Task instructions:
Copy the lines of the material below word for word, from the line with "Given: Toggle read-only" to the line with "Looking at the", including both of those lines. Leave the pictures out of your copy.

Data:
______

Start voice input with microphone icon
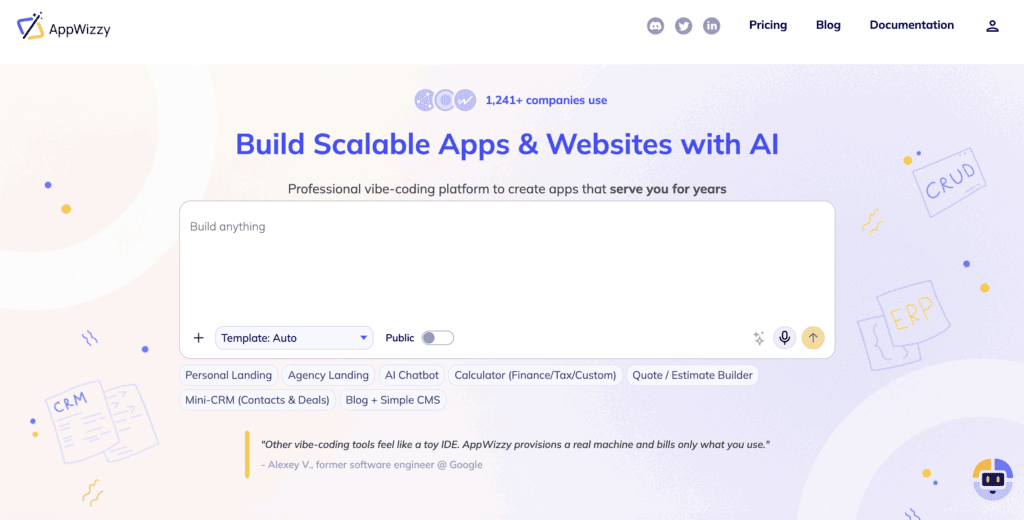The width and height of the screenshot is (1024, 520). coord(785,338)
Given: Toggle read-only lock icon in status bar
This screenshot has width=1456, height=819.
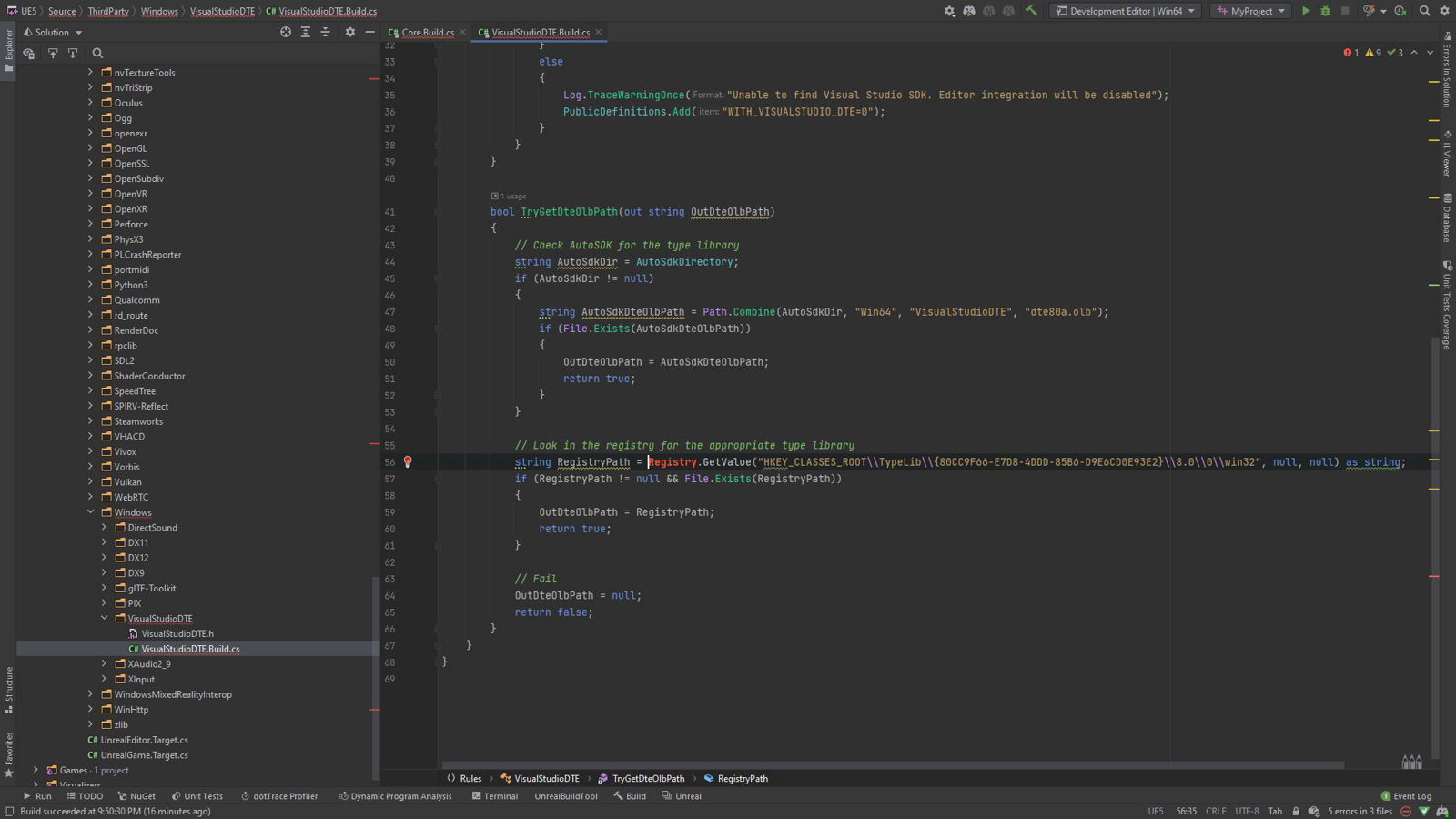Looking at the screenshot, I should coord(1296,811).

______

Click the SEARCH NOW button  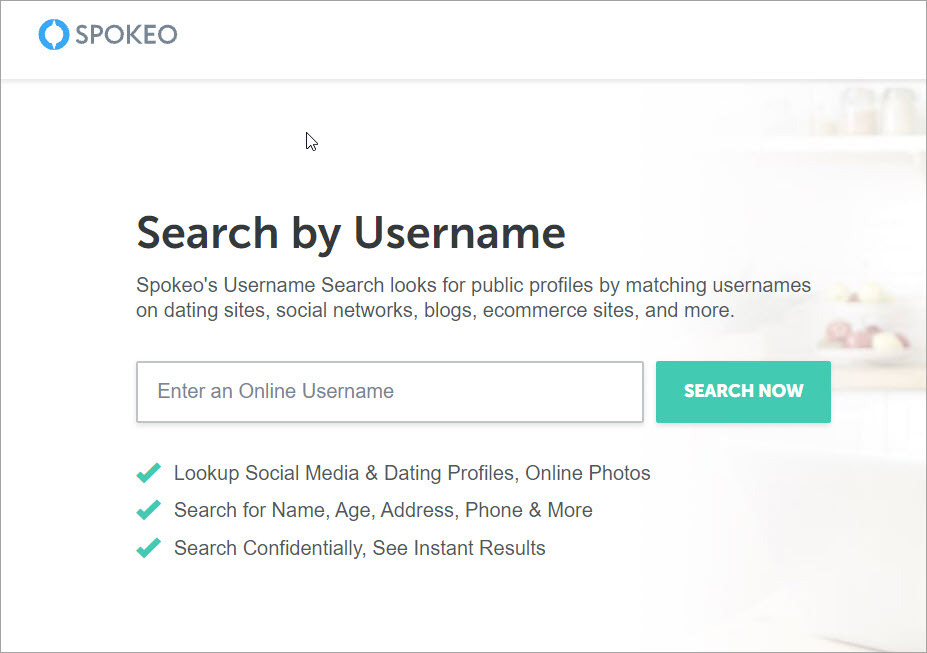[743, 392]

______

Solved problem:
Given: Toggle read-only lock icon in status bar
This screenshot has width=1456, height=819.
Looking at the screenshot, I should coord(1296,811).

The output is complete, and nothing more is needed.